Stellen Schweizer Universitäten einen Zulauf fest? Auf Anfrage von SRF antworten die meisten Schweizer Universitäten, dass sie bisher nicht mehr Bewerbungen aus den USA erhielten und es noch zu früh sei, etwas festzustellen. Zwei Hochschulen sehen eine Zunahme. Die Universität in Lugano schreibt: «Wir wurden bereits von mehreren in den Vereinigten Staaten tätigen Forschern kontaktiert, die ihr Interesse an einem möglichen Wechsel in die Schweiz bekundet haben.» Und an der EPFL in Lausanne gingen mehr Bewerbungen aus den USA ein. «Im Moment ist tatsächlich festzustellen, dass das Interesse noch grösser ist als sonst», sagt EPFL-Vizepräsident Ambrogio Fasoli.
Wie wichtig sind US-Forscher- und -Forscherinnen für die Schweiz? Sie sind schon heute bedeutend. Mit keinem anderen Land arbeiten Schweizer Forschende häufiger zusammen für wissenschaftliche Publikationen (14 Prozent). Und mit keinem Partnerland erhalten Schweizer Forschungsprojekte häufiger Geld vom Schweizerischen Nationalfonds. Das teilt das Staatssekretariat für Forschung, Innovation und Bildung (SBFI) mit. An den Schweizer Universitäten selbst bilden sie eine eher kleine Gruppe: Laut Bundesamt für Statistik stammen 747 Wissenschaftler und Wissenschaftlerinnen an Schweizer Universitäten aus den USA (das entspricht 1 Prozent). Die meisten sind bei der ETH Zürich angestellt (239), gefolgt von der Universität Zürich (123) und der EPFL in Lausanne (97).

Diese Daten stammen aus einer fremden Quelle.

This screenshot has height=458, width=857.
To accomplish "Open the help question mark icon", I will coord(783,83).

Wie reagieren Sie darauf? Laut Columbia-Professor Stephan Meier wäre es für Schweizer Universitäten jetzt die Gelegenheit, exzellente Forscher und Forscherinnen abzuwerben: «Wäre ich an einer Schweizer Uni, würde ich schon versuchen, Personen anzuziehen, die in den USA extrem betroffen sind.» In Frankreich werben einige Hochschulen US-Personal aktiv an, darunter Aix-Marseille und Toulouse. Auch in Deutschland hat eine Gruppe hochrangiger deutscher Wissenschaftlerinnen und Wissenschaftler dazu aufgerufen, gezielt um Forschende aus den USA zu werben. Die Schweizer Hochschulen antworten aber unisono, dass sie nicht aktiv Personen abwerben würden.

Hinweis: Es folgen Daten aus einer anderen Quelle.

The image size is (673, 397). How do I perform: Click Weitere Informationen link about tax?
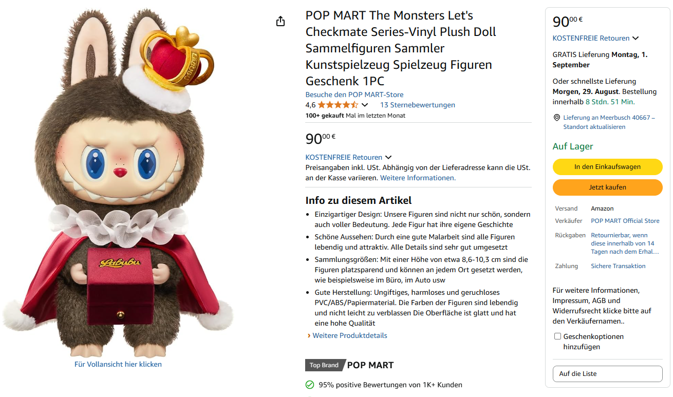pyautogui.click(x=418, y=178)
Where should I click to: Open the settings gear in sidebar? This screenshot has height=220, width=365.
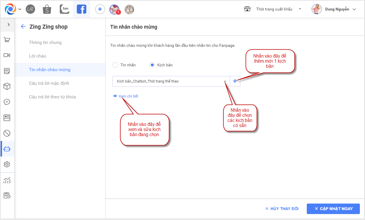point(7,164)
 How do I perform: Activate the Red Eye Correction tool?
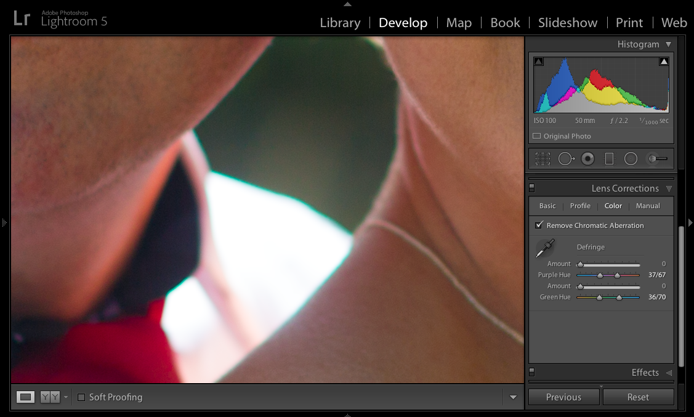tap(587, 158)
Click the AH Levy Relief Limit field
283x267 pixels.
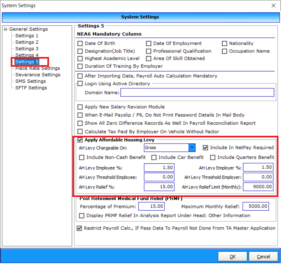[x=258, y=187]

Weshalb halten sie sich zurück? Das SBFI schreibt, es sehe solche Programme «als Widerspruch zum Grundsatz des Wettbewerbs und der Exzellenz im Hochschulbereich». Und: «Wir wissen, dass talentierte Wissenschaftler aus aller Welt durch attraktive Forschungsumgebungen, hohe akademische Standards und internationale Kooperationen angezogen werden. Unsere Hochschulen bieten solche Bedingungen und sind darum im Wettbewerb um Talente in einer guten Ausgangslage.» Sprich: In der Schweiz geht man davon aus, dass die US-Forscher und Forscherinnen von selbst kommen werden.